Tâche à réaliser: Renvoyez mot pour mot, dans l'article sur la nanopincette ci-dessous, tout ce qui va de « L'ADN n'est pas » jusqu'à « concevoir ces structures. ».

Ajoutez une pincée d'ADN à la solution de protéines et mettez au four. Quel bonheur pour les biologistes, si l'étude expérimentale de molécules était aussi facile. L'équipe de Dominique Collard, spécialiste en nanotechnologie, vient de réaliser leur vœu: elle a mis au point une "nanopincette" à molécules qui permet de réaliser des tests biophysiques au niveau moléculaire. Un instrument d'emploi bien plus rapide et plus pratique que les techniques actuelles de manipulation directe.
Aujourd'hui, la biologie moléculaire expérimentale ressemble plus à de la cuisine de collectivité qu'à celle d'une maisonnée. Les tests de réactivité de molécules sur l'ADN se font dans des éprouvettes qui mettent en présence une foule de molécules. Avec un inconvénient: l'effet recherché est parfois difficile à isoler parmi les multiples interactions moléculaires qu'ont subies les brins d'ADN. Les biologistes disposent bien d'outils pour manipuler individuellement des molécules, tels le microscope à force atomique et les pinces optiques (un système où la lumière vient soulever les molécules), mais outre leur coût élevé, ces instruments, issus du monde de la physique, sont d'utilisation fastidieuse avec des matériaux biologiques. C'est dire si l'outil mis au point par Dominique Collard est attendu par les biologistes.
La nanopincette est constituée de deux minuscules mâchoires, séparées d'une dizaine de micromètres. Au départ non adhésives, elles deviennent collantes pour certaines molécules, comme l'ADN, lorsqu'on applique une tension électrique. La manipulation est enfantine: il suffit de la plonger dans la solution qui contient les molécules d'ADN pour se retrouver, en quelques secondes, armé d'un bouquet d'une centaine d'entre elles suspendues entre les mâchoires. En les écartant ou les resserrant, on peut ensuite étudier la rigidité des brins d'ADN sous l'influence d'une autre molécule (la plupart des molécules testées sur l'ADN agissent sur sa rigidité).
Il a fallu une dizaine d'années pour développer l'outil au sein d'un laboratoire franco-japonais, le Laboratory for Integrated Micro Mechatronics Systems (Limms) (1). Situé au cœur de l'Institut des sciences industrielles (IIS) de l'université de Tokyo, ce fleuron de la recherche nippone en ingénierie a permis à Dominique Collard et à ses collègues de réussir à loger sur un carré de 5 millimètres de côté la partie mécanique de la nanopincette, mais aussi tous les capteurs nécessaires à son fonctionnement. De coût dérisoire malgré sa technicité, la nanopincette pourrait rapidement intégrer la panoplie du biologiste.
L'ADN n'est pas la seule molécule vouée à être "nanopincée". En théorie, toute molécule suffisamment longiligne (2) pour pouvoir être électriquement agrippée l'est aussi. L'équipe du Limms a ainsi pu manipuler les "poutres" qui rigidifient les cellules – les filaments d'actine –, ainsi que les microtubules – des "rails" pour le transport moléculaire dans les cellules.
Cet outil pourrait aussi permettre l'assemblage de polymères et de "nanodots". Ces grains de métal ou d'alliages de taille nanométrique, greffés sur des polymères, forment les briques de nouveaux matériaux destinés à fabriquer des cellules solaires ou des systèmes d'affichage. Physiciens et chimistes ont désormais une facilité d'expérimentation inégalée pour concevoir ces structures.
Notes:
1. Laboratoire CNRS / Université de Tokyo. La mécatronique désigne le mariage de l'électronique et de la mécanique.
2. Il faut que la molécule soit allongée et longue pour être agrippée par les pinces ; si elle est petite, elle se colle sur le bord des pinces et on ne peut pas l'étirer proprement pour tester sa rigidité.

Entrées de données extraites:
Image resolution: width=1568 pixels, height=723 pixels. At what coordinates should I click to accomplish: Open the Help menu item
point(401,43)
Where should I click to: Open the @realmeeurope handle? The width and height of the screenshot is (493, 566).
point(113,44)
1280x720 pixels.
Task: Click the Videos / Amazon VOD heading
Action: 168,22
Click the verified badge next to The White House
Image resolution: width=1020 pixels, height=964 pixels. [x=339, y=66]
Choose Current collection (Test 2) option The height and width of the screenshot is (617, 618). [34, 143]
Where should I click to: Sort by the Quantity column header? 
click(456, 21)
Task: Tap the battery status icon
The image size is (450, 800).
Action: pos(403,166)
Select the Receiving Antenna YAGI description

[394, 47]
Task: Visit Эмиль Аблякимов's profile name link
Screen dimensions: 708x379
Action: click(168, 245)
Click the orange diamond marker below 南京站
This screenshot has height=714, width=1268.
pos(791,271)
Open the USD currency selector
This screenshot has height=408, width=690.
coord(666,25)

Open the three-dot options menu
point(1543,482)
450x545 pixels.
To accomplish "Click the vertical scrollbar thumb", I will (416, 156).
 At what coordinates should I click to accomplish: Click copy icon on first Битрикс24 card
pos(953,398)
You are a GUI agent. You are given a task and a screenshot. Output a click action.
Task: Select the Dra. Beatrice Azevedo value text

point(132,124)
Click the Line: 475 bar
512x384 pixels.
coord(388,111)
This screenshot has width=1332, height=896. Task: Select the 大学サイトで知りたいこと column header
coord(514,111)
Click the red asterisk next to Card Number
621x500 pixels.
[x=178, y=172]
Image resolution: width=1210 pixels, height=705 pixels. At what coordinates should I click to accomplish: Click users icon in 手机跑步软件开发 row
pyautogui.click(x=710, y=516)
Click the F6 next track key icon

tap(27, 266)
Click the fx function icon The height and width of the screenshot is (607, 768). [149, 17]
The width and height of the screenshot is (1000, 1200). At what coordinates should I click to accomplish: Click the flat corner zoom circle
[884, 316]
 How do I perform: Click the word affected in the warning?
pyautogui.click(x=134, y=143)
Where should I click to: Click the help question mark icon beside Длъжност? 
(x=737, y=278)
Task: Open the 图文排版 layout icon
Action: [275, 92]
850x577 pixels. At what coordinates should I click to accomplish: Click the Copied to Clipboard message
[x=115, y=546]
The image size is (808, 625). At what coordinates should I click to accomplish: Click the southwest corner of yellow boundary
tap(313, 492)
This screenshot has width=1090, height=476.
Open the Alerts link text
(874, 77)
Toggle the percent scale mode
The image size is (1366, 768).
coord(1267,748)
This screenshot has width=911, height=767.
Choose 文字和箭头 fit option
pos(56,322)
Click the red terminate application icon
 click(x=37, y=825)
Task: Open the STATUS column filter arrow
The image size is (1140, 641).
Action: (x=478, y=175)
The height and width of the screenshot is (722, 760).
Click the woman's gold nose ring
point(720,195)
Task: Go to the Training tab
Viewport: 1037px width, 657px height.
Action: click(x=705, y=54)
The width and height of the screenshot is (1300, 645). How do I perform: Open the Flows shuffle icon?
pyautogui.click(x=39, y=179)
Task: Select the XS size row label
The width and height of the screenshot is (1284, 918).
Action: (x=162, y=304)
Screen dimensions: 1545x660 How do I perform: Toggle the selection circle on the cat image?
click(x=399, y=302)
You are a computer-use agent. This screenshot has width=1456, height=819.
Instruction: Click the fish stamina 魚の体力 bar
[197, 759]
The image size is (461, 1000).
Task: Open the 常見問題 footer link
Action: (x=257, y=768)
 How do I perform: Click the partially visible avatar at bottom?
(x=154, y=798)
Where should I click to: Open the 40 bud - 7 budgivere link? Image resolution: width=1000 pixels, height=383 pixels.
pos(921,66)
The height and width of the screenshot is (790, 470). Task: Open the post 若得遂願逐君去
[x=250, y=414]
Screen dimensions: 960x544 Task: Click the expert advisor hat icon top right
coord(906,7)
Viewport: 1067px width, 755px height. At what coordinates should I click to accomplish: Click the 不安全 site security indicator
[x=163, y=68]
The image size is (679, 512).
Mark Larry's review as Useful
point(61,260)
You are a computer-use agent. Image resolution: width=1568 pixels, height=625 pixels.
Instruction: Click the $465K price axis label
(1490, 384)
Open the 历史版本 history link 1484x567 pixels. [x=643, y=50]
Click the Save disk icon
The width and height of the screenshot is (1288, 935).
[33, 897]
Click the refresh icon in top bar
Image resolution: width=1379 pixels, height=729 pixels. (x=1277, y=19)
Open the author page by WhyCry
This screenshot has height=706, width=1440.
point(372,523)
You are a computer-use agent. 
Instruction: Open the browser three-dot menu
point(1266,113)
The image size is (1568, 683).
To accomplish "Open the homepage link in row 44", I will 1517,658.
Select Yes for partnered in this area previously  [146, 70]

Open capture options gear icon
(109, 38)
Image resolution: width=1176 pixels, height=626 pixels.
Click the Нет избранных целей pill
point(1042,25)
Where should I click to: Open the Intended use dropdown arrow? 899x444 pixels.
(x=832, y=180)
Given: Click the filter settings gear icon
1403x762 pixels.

Zone de réponse:
L'ADN n'est pas la seule molécule vouée à être "nanopincée". En théorie, toute molécule suffisamment longiligne (2) pour pouvoir être électriquement agrippée l'est aussi. L'équipe du Limms a ainsi pu manipuler les "poutres" qui rigidifient les cellules – les filaments d'actine –, ainsi que les microtubules – des "rails" pour le transport moléculaire dans les cellules.
Cet outil pourrait aussi permettre l'assemblage de polymères et de "nanodots". Ces grains de métal ou d'alliages de taille nanométrique, greffés sur des polymères, forment les briques de nouveaux matériaux destinés à fabriquer des cellules solaires ou des systèmes d'affichage. Physiciens et chimistes ont désormais une facilité d'expérimentation inégalée pour concevoir ces structures.